= Instructions for the task =
Reproduce as a numbered list the lines of the listing starting at the line that contains "Screen dimensions: 342x187" and ending at the last line of the listing, omitting blank lines. Leave the pictures out of your answer.

________________

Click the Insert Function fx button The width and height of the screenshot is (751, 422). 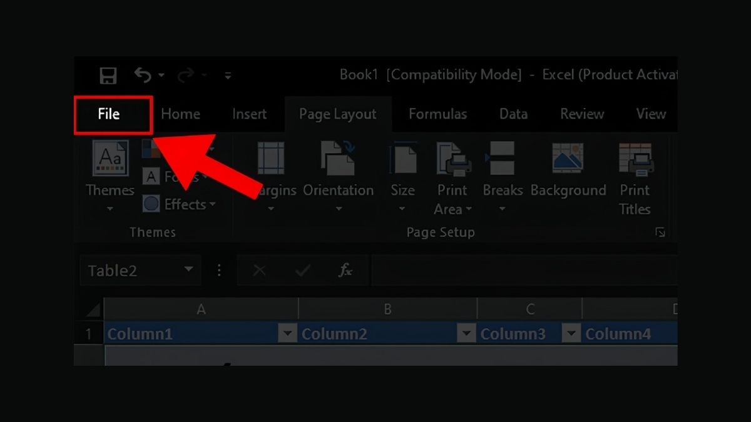pos(345,270)
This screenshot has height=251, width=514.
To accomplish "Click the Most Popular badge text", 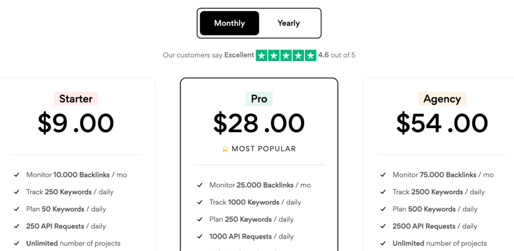I will pos(264,149).
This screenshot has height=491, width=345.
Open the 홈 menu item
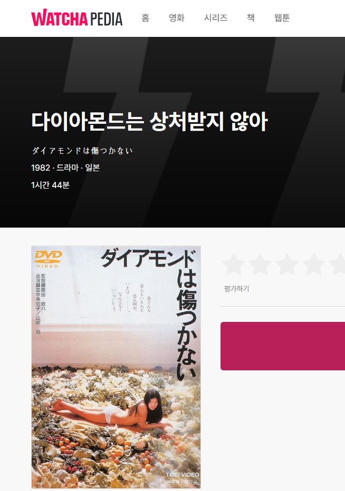145,18
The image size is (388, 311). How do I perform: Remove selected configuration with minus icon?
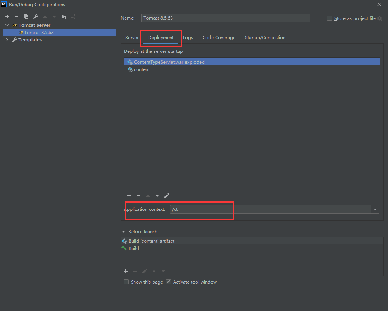tap(16, 17)
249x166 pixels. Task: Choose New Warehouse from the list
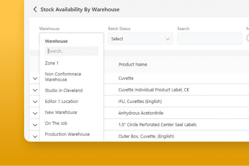coord(61,112)
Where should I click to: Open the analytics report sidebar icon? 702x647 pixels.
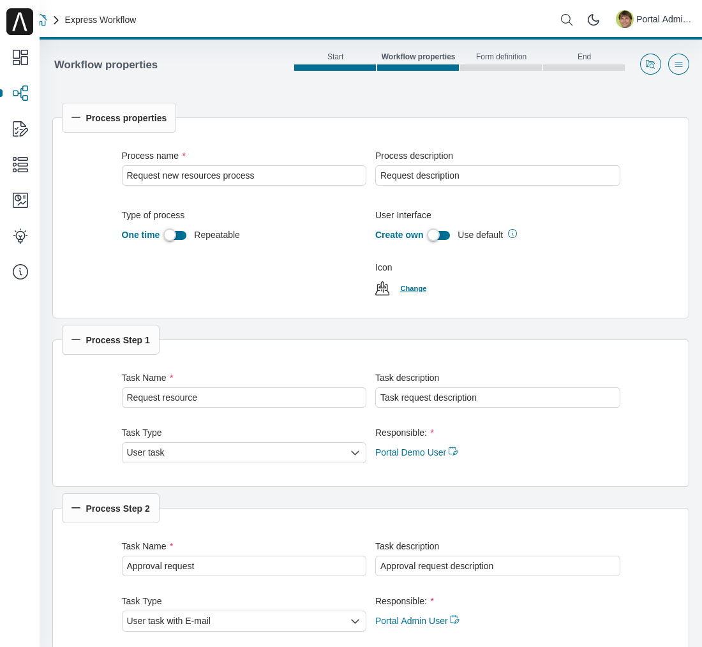[20, 200]
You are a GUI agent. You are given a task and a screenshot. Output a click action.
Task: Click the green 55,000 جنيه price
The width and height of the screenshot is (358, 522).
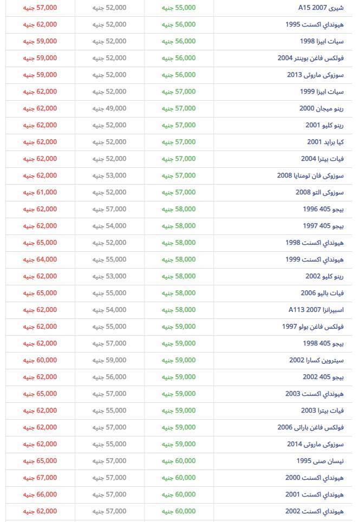click(x=179, y=8)
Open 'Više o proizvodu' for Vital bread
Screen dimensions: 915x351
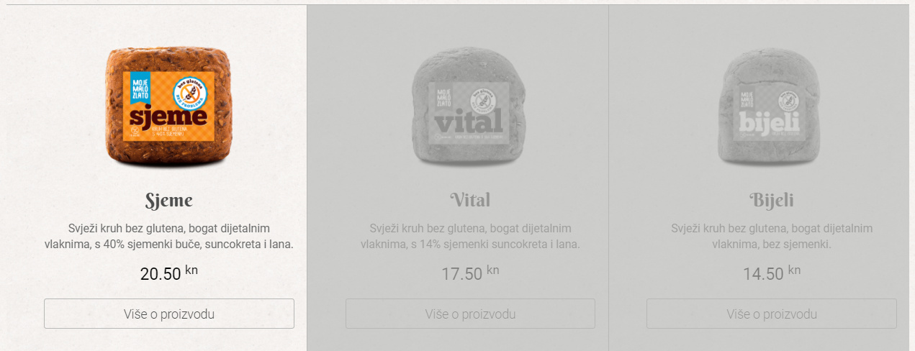pos(470,314)
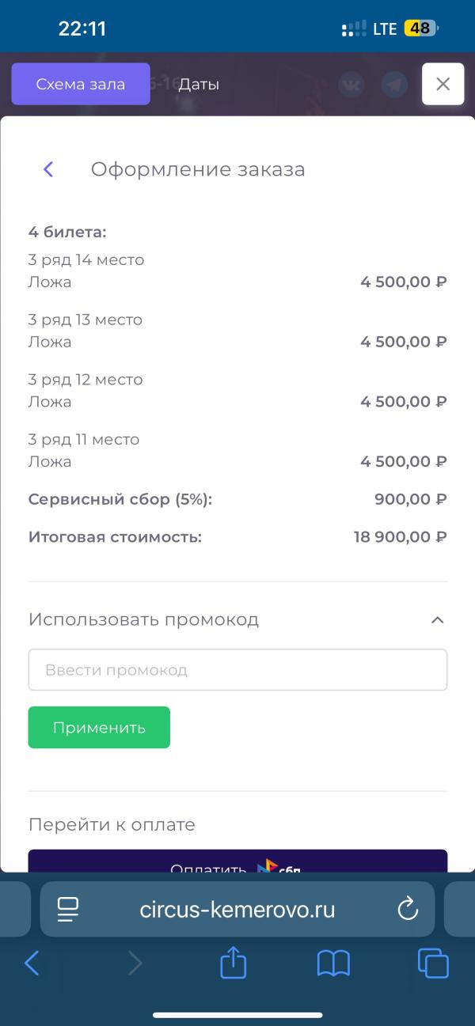Tap the Использовать промокод heading

point(144,619)
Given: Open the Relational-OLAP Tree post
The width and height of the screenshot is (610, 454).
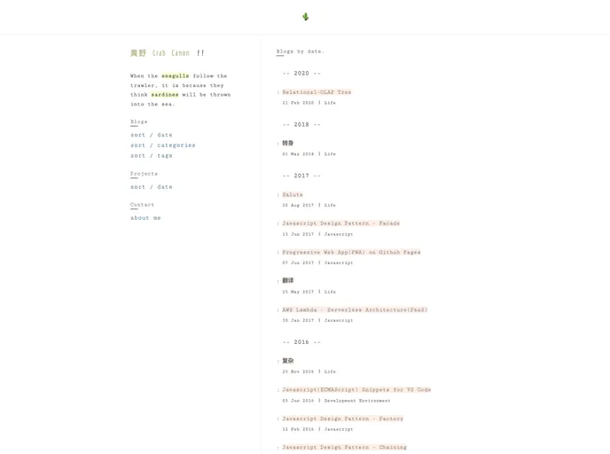Looking at the screenshot, I should pos(317,92).
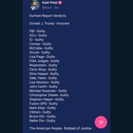Image resolution: width=133 pixels, height=133 pixels.
Task: Click the 'Clinton- Guilty' line
Action: tap(40, 112)

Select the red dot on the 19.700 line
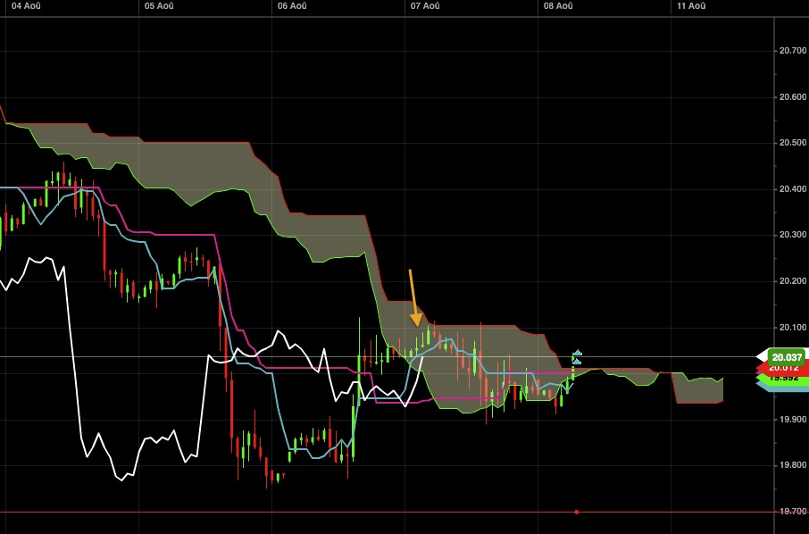(x=577, y=512)
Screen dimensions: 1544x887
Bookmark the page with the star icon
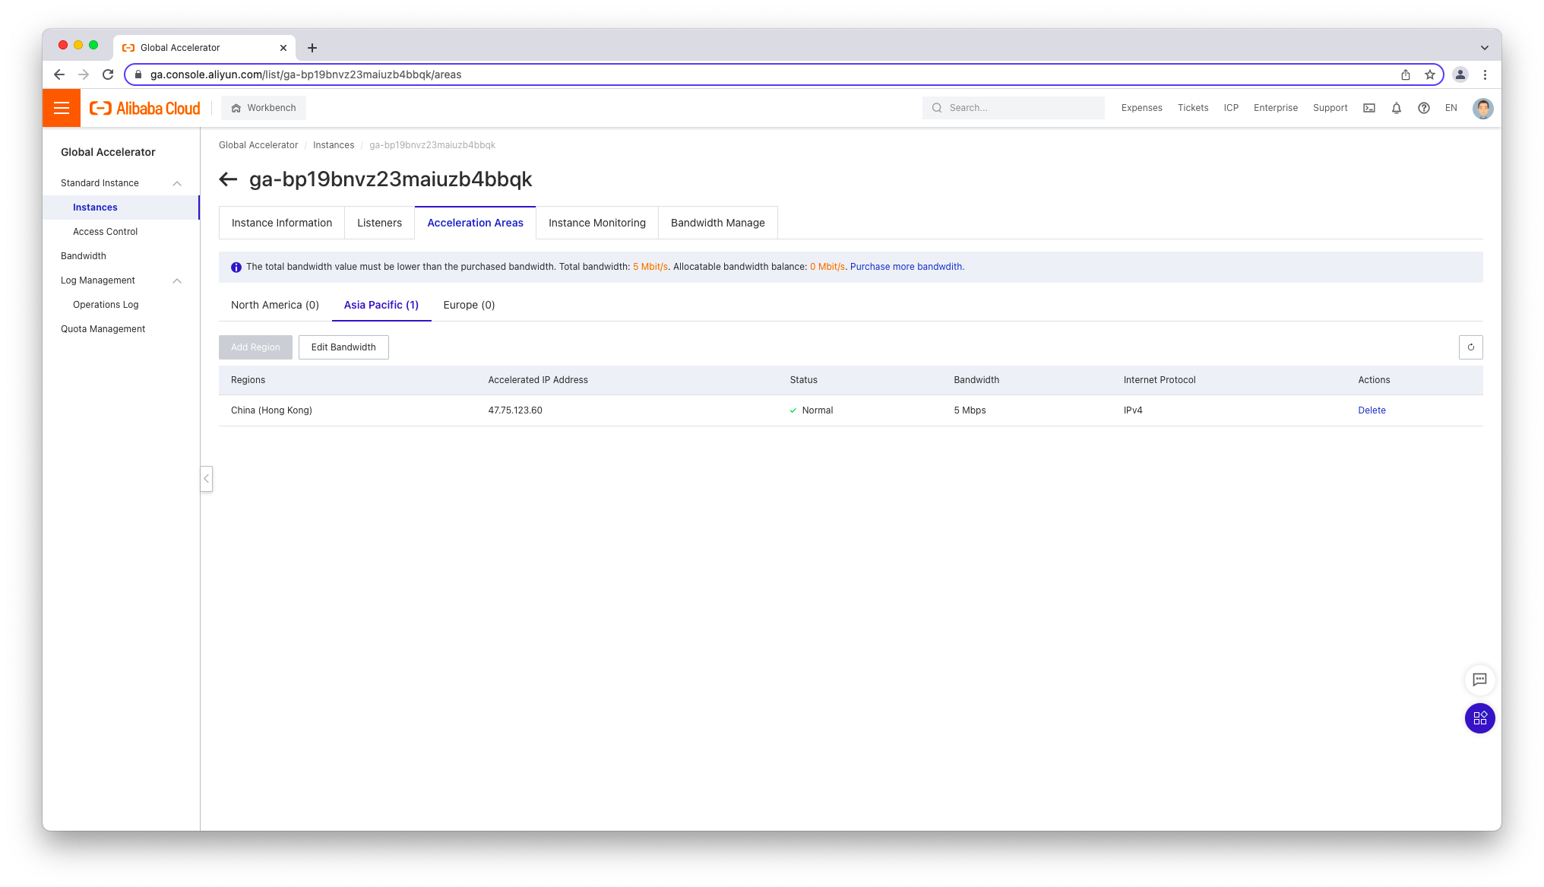pos(1430,74)
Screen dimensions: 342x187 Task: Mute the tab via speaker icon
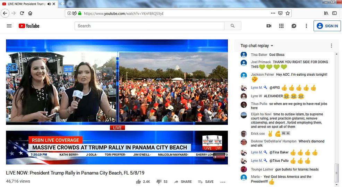pos(49,4)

________________

= Written solution =
1. Screen dimensions: 342x187 Task: Mute the tab via speaker icon
2. pos(49,4)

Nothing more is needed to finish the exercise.